ICTY - The Hague, Sarajevo

The first case for the newly established Bosnian War Crimes Court is going to be held soon. Within one month the first indictee might be transferred from The Hague to Sarajevo, under the 'vigilant glance' of the OSCE.

On the 17th of May 2005, a Referral bench, appointed by the ICTY's President and presided by Judge Alphons Orie, issued an important decision in the 'Foca Case' under 'Rule 11bis' of the Tribunal's Statute, which gives the possibility of tranferring cases to countries other than The Netherlands. The ICTY's mandate ends in 2010 and the Tribunal is now focusing only on the 'big fishes', Radovan Stankovic was only a 23 years old soldier in 1992.

In 1992 militias occupied Foca, a small town close to the accused's village. Armed forces jailed and killed men and enslaved women and girls. The accused is allegedly responsible for 'ruling' a house where 9 girls as young as 12 were repeatedly raped and sexually enslaved, to have raped at least two women and to have been the person who was 'assigning' the girls to the soldiers for sexual enslavement. This is one of the low ranks cases - says the Prosecution - so there is no real urgence to hold the trial at the International Criminal Tribunal. The Judges agree, especially taking into consideration that there will be a OSCE 'supervision', that the trial will be held in a tribunal with international judges, and that there won't be a death penalty sentence (the death penalty is banned by the ICTY).

This is a first important step in the reconciliation efforts, but still there are things which are not clear to me.
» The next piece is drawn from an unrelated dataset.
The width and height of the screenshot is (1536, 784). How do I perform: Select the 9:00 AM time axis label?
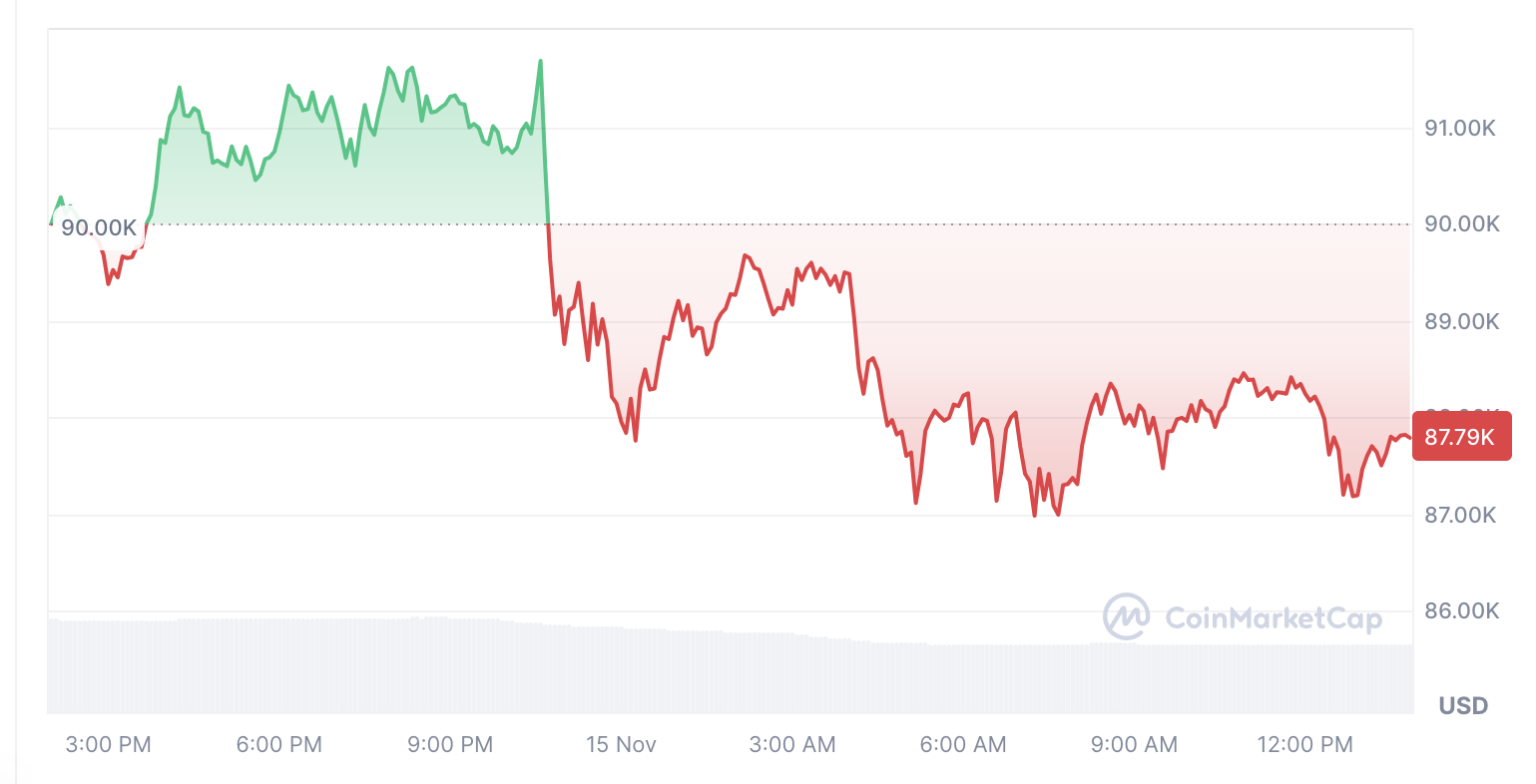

He allegedly commited the crimes in 1992, he was arrested in 2002, after 3 years he will be transferred to Sarajevo and tried by another Court with different standards and punishments.

Let's admit for a moment that he is innocent - and probably he isn't: in small towns people know each other by name, and the ICTY is charging him with four counts of crimes against humanity (two counts of enslavement under Article 5(c) and two counts of rape under Article 5(g)) and four counts of violations of the laws or customs of war (two counts of rape and two counts of outrages upon personal dignity under Article 3 :) - this person will have a fair trial and, if condemned, will be jailed in his country, not in a luxury prison (as the ICTY's prisons in Scheveningen are if compared to many European prisons)

The funny thing of international courts is that they must have a 'high-standard' for crimes (you must be allegedly responsible for crimes against humanity, war crimes, genocide), that there must be a kind of graduatory for punishments, and that individual responsibility doesn't mean at all that a person has effectively killed/raped/tortured/etc. a person.

So a person who has never phisically killed a person might get a life sentence and a person who has killed/raped/tortured dozens of people might get quite a 'short' sentence.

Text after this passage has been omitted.